#### [BRIEF]
Only the lines below from the one containing "515x567 pixels. At" through the one containing "Task: Tap Betty's avatar in the queue list" belong in the answer, set down exactly, with the pictures left out.

▽

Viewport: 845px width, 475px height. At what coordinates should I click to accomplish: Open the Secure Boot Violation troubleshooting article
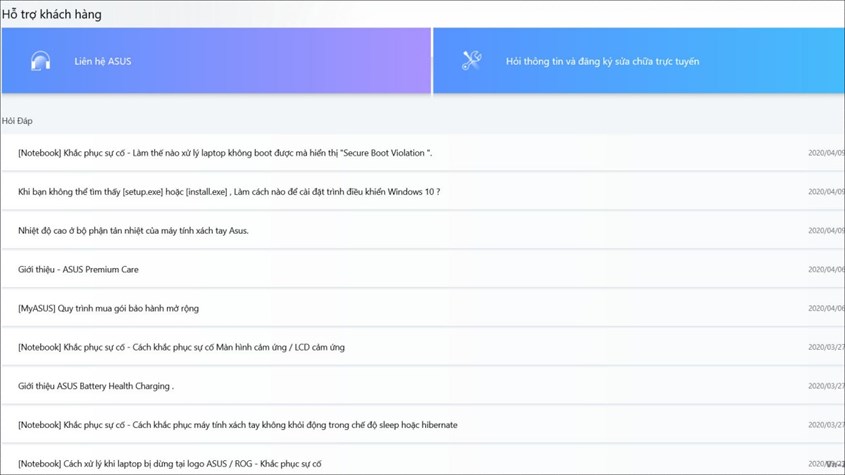225,153
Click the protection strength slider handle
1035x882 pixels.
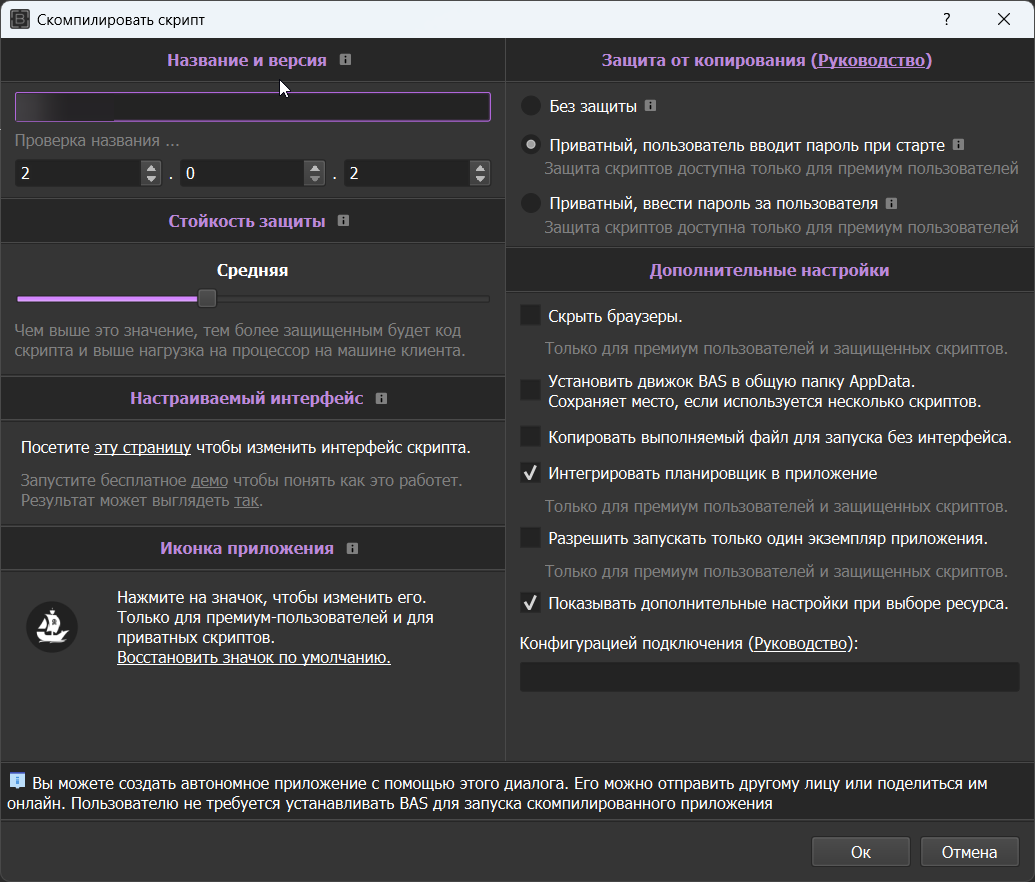(x=206, y=298)
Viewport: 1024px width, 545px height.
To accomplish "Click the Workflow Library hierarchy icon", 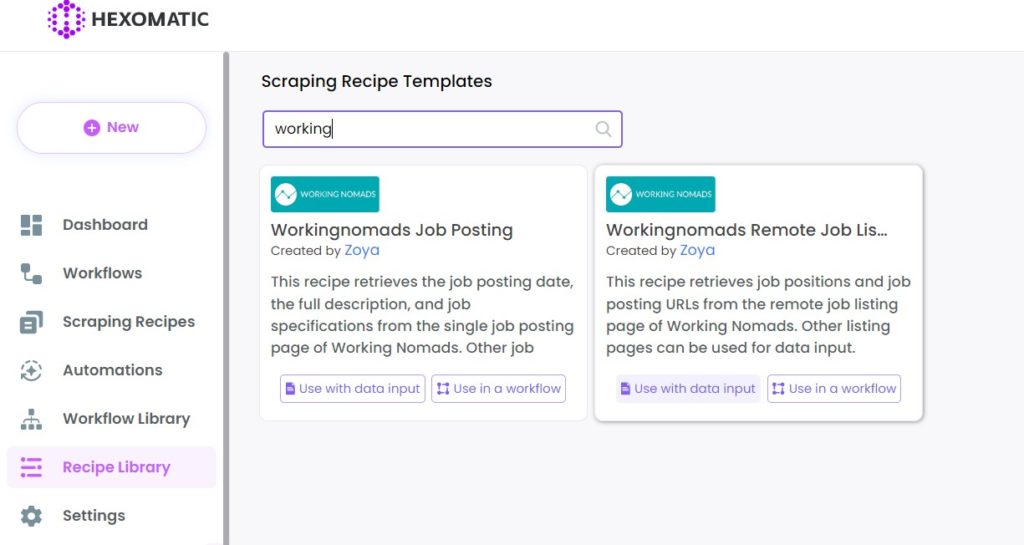I will point(31,419).
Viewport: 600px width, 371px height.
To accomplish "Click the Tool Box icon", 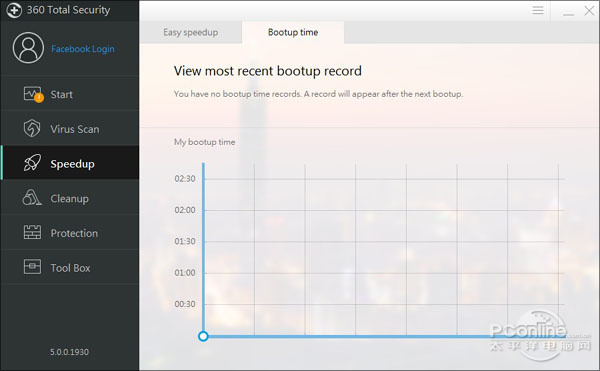I will point(32,267).
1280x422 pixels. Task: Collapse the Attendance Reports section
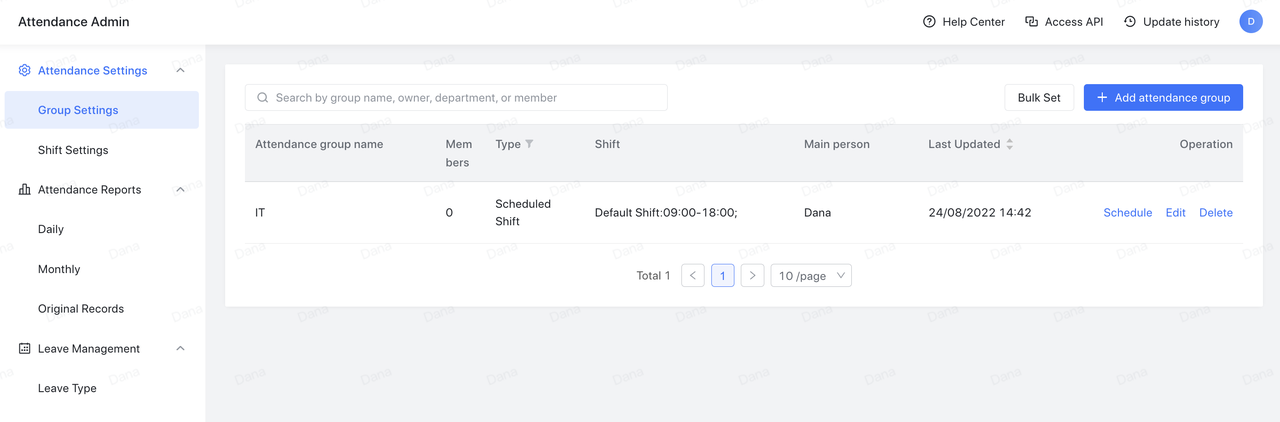click(180, 190)
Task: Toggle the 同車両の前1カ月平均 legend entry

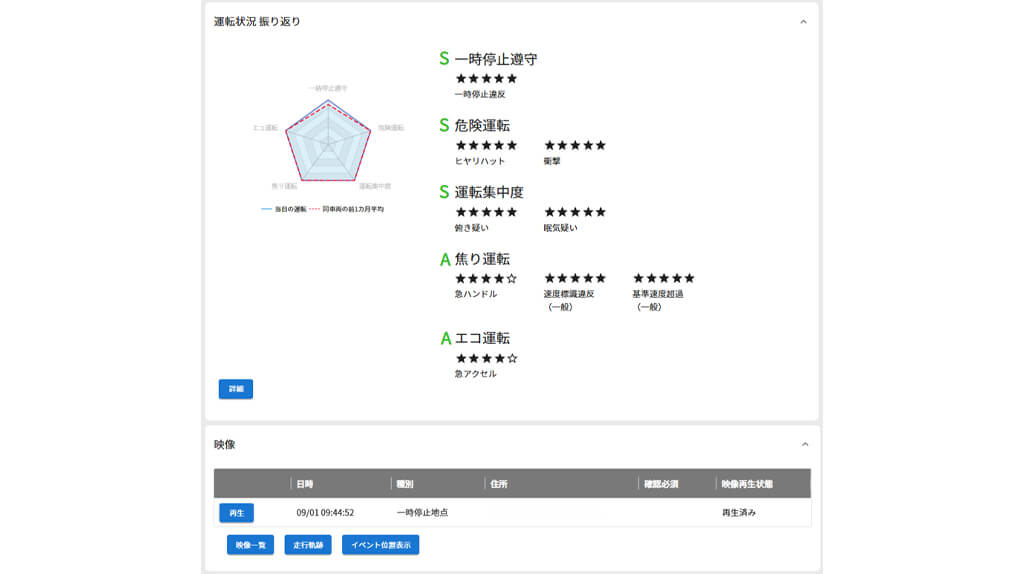Action: click(346, 209)
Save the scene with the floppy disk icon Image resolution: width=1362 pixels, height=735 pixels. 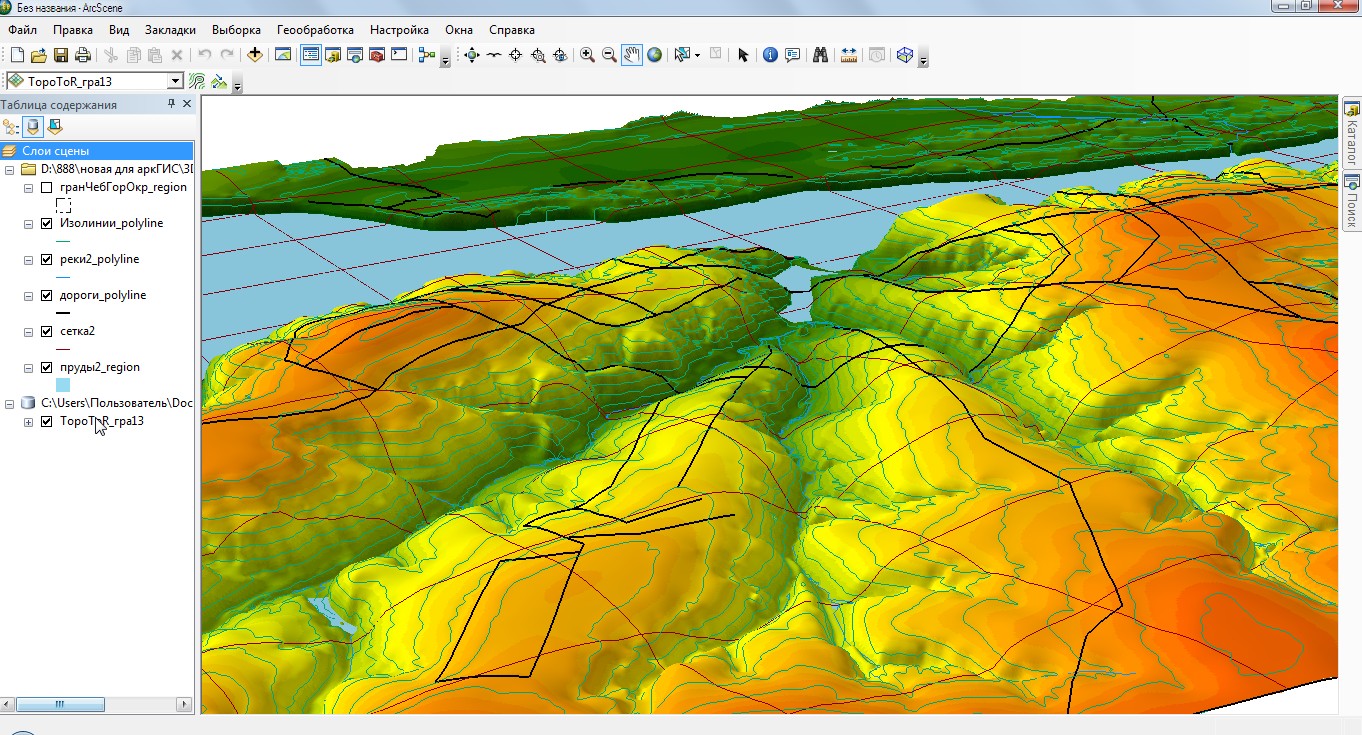[x=61, y=55]
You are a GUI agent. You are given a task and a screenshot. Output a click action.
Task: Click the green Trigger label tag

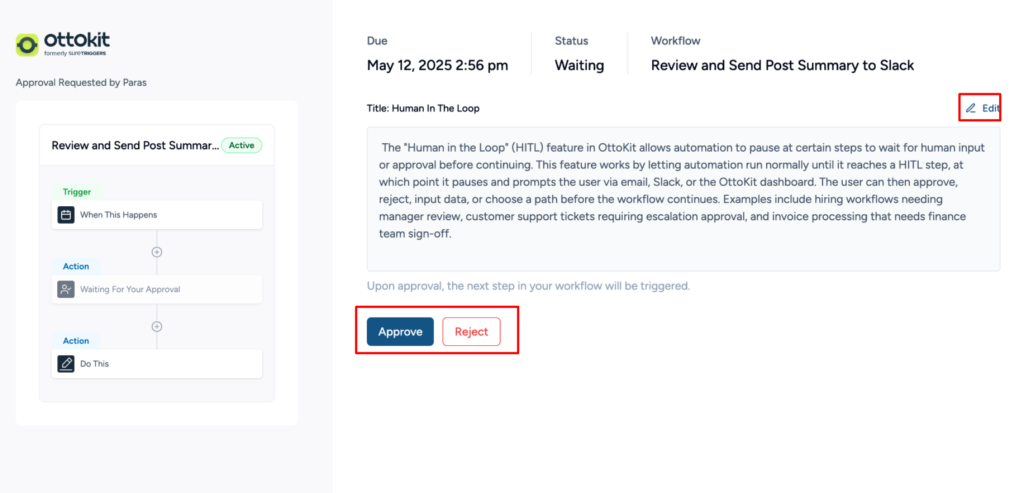77,192
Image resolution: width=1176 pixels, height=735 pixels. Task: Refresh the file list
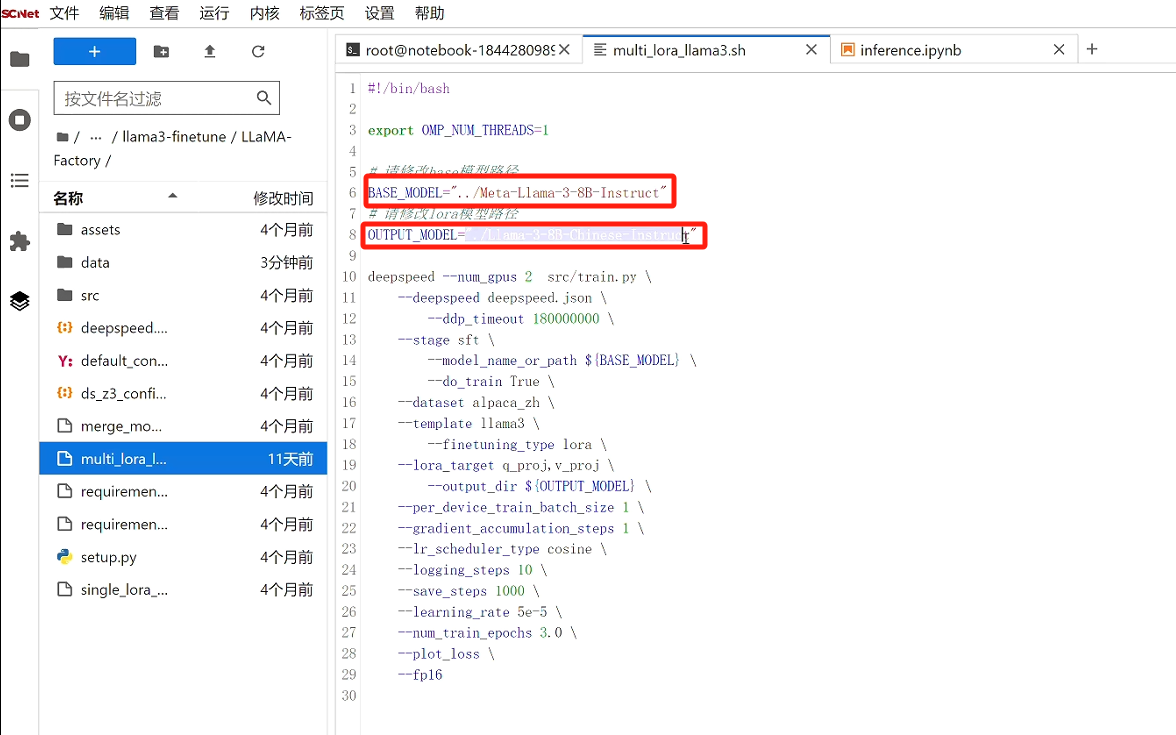coord(258,52)
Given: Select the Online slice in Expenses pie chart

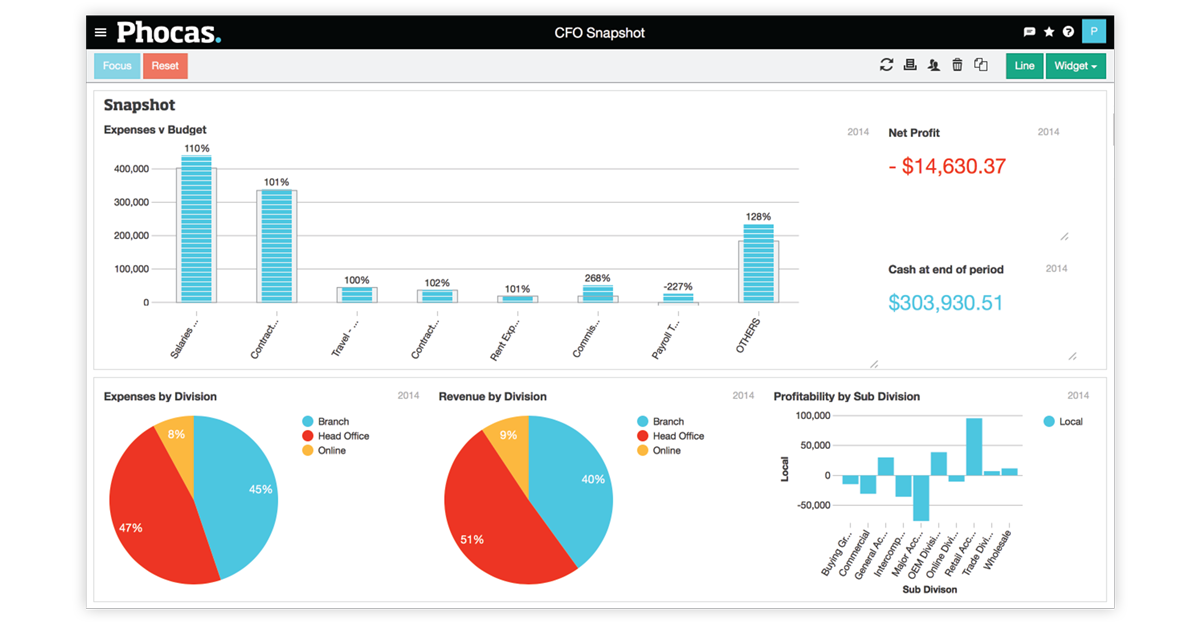Looking at the screenshot, I should [178, 436].
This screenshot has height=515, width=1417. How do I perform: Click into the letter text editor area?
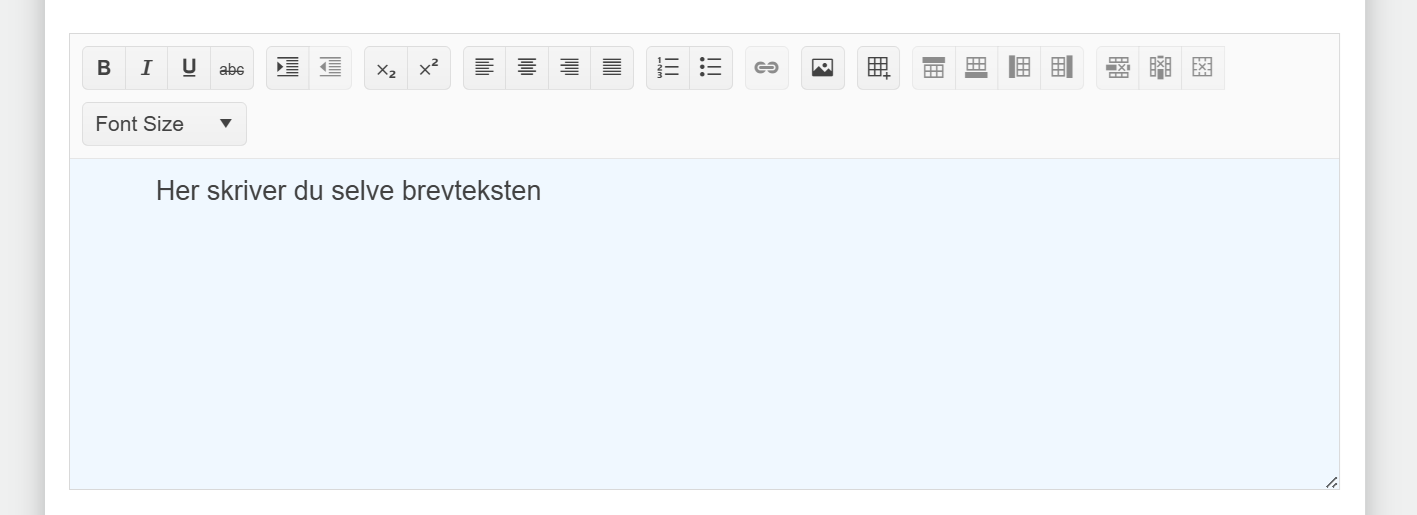[704, 324]
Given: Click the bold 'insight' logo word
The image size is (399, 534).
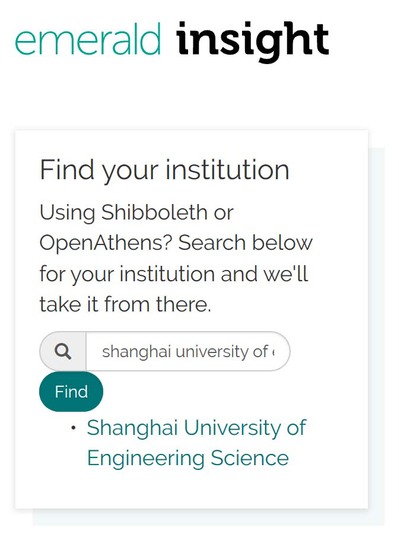Looking at the screenshot, I should tap(253, 42).
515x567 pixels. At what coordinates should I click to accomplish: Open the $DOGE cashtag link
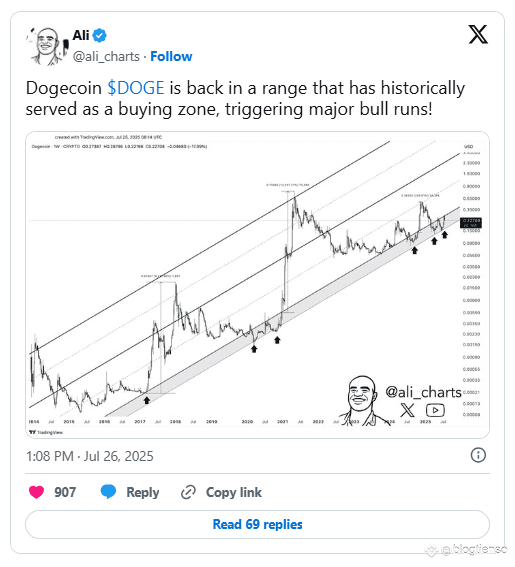pos(136,88)
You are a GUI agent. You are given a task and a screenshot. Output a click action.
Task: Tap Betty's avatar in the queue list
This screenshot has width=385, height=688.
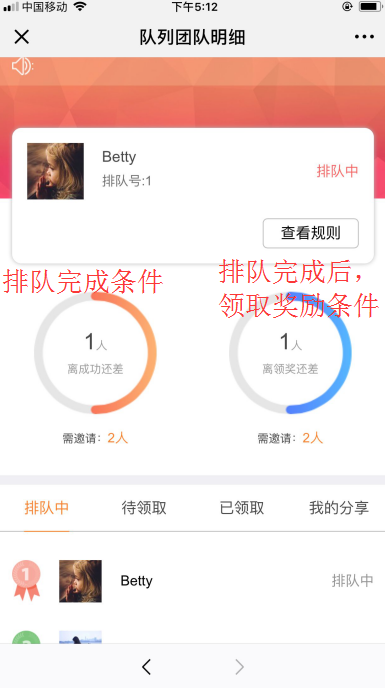pos(80,581)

△

#### [EXERCISE RESPONSE]
515x567 pixels. At what coordinates should I click to accomplish: Open the $DOGE cashtag link
pos(136,88)
You are a GUI agent. You are given a task and a screenshot. Output a click action.
Task: Tap Betty's avatar in the queue list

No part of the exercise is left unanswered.